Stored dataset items
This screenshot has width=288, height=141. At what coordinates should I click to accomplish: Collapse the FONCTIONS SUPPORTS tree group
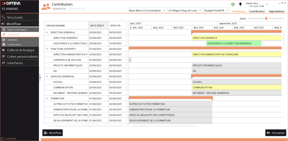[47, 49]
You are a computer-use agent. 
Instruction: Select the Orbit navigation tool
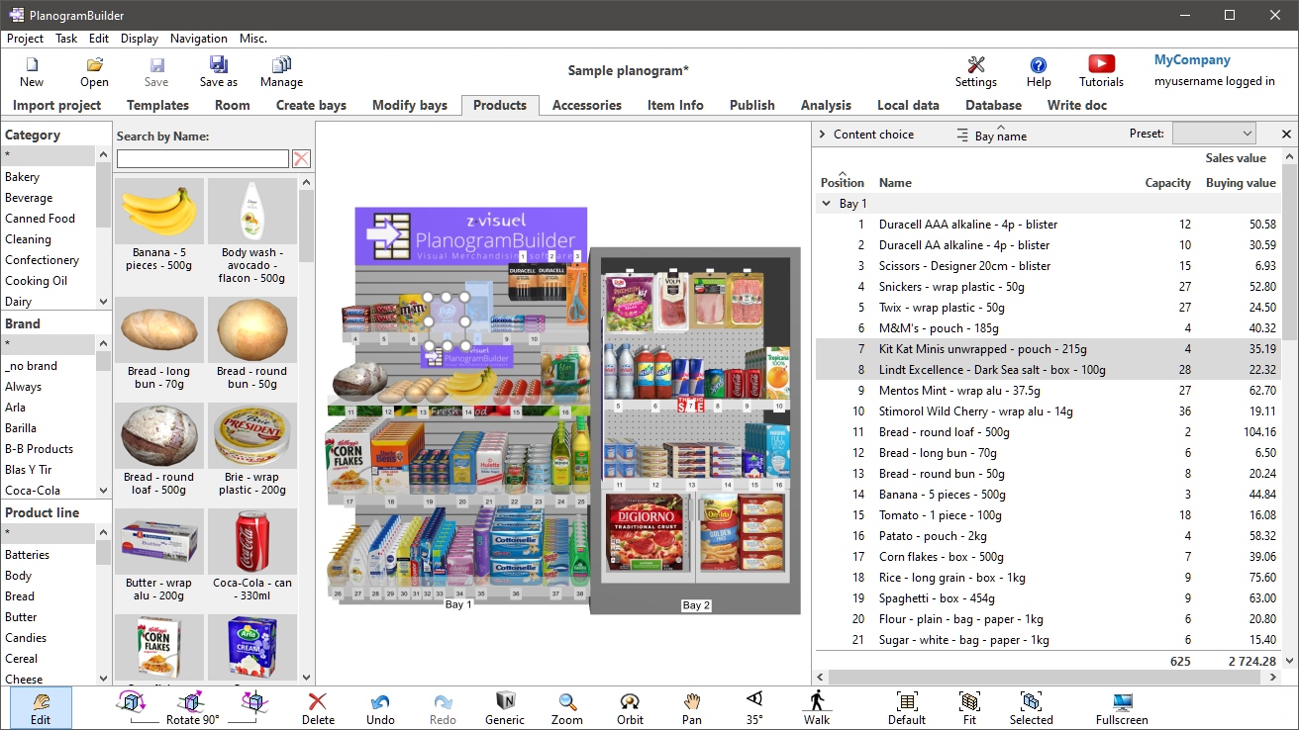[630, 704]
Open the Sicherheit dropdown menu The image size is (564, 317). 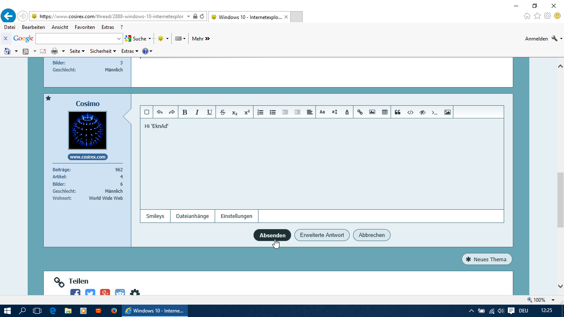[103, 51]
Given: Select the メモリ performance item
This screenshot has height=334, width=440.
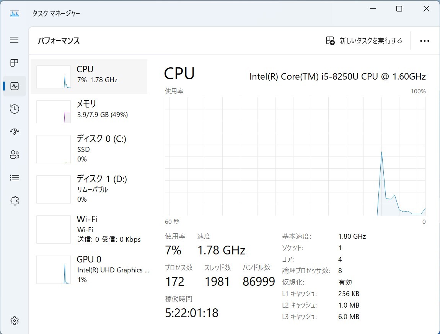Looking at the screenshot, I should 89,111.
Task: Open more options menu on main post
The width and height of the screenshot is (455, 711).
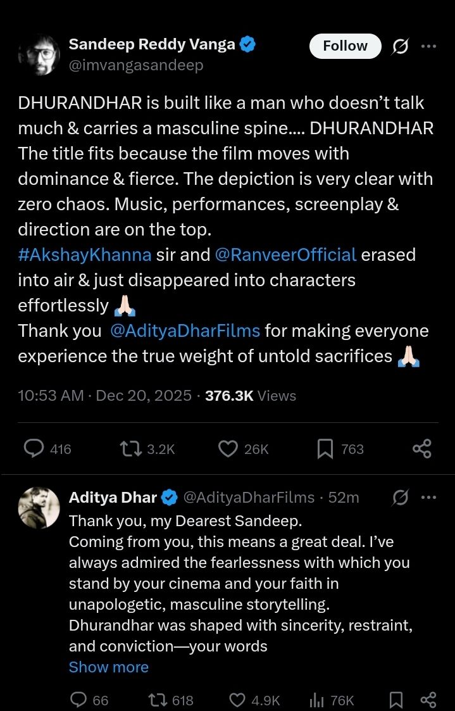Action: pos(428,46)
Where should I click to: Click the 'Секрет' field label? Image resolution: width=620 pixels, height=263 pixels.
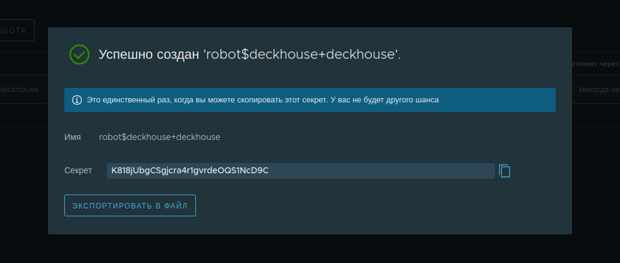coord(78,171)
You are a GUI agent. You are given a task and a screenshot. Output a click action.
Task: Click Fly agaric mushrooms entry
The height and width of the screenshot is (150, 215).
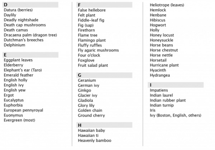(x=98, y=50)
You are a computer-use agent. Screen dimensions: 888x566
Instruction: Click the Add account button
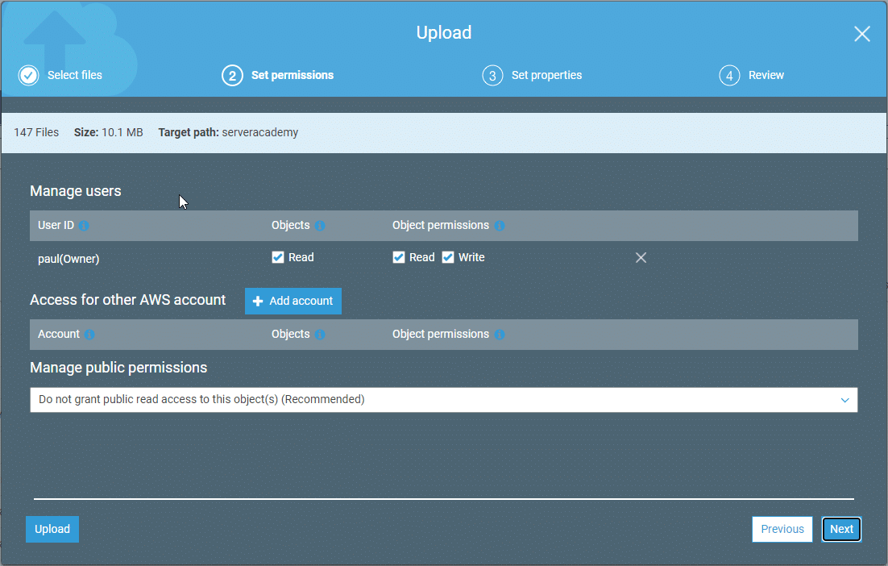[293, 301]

**PROBLEM:** What must be output is the exact run of lines from the one holding "Where should I" through the end of the entries above, both ends included, minus the pictures.

**RESULT OF THE TASK:**
Where should I click to: Click the 'Секрет' field label? Image resolution: width=620 pixels, height=263 pixels.
coord(78,171)
You are a GUI agent. You are given a task and a screenshot. Output a click action.
Task: Click Fly agaric mushrooms entry
The height and width of the screenshot is (150, 215).
(x=98, y=50)
You are a computer-use agent. Screen dimensions: 888x566
Instruction: Click the Add account button
[293, 301]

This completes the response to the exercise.